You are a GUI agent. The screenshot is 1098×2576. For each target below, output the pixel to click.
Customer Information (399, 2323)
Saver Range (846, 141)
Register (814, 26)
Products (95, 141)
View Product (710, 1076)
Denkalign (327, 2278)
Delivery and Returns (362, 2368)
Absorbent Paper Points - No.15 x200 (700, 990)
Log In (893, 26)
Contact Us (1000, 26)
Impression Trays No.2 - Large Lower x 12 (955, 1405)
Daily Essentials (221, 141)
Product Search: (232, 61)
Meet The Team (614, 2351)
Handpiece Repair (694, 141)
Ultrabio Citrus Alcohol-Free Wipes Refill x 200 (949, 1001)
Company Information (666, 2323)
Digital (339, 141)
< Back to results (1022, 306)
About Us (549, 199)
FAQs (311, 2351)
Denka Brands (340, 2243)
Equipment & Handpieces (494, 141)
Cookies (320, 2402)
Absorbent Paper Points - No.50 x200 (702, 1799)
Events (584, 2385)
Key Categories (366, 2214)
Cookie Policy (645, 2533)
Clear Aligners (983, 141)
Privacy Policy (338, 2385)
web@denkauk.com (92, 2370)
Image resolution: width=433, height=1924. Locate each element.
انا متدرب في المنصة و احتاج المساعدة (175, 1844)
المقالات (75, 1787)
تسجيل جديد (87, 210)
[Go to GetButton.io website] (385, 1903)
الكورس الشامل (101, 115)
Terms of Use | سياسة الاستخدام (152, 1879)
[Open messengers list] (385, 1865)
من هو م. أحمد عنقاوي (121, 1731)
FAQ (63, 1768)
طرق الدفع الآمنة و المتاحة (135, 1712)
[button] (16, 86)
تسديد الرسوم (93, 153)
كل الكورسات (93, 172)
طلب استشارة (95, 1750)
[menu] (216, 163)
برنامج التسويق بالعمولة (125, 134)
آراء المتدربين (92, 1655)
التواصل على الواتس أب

What the exercise asks
Duplicate the entries above, starting at the line that contains "Clear Aligners (983, 141)" and ending at the line that contains "الكورس الشامل (101, 115)", with both of those lines included.

Result below
Clear Aligners (983, 141)
Privacy Policy (338, 2385)
web@denkauk.com (92, 2370)
Image resolution: width=433, height=1924. Locate each element.
انا متدرب في المنصة و احتاج المساعدة (175, 1844)
المقالات (75, 1787)
تسجيل جديد (87, 210)
[Go to GetButton.io website] (385, 1903)
الكورس الشامل (101, 115)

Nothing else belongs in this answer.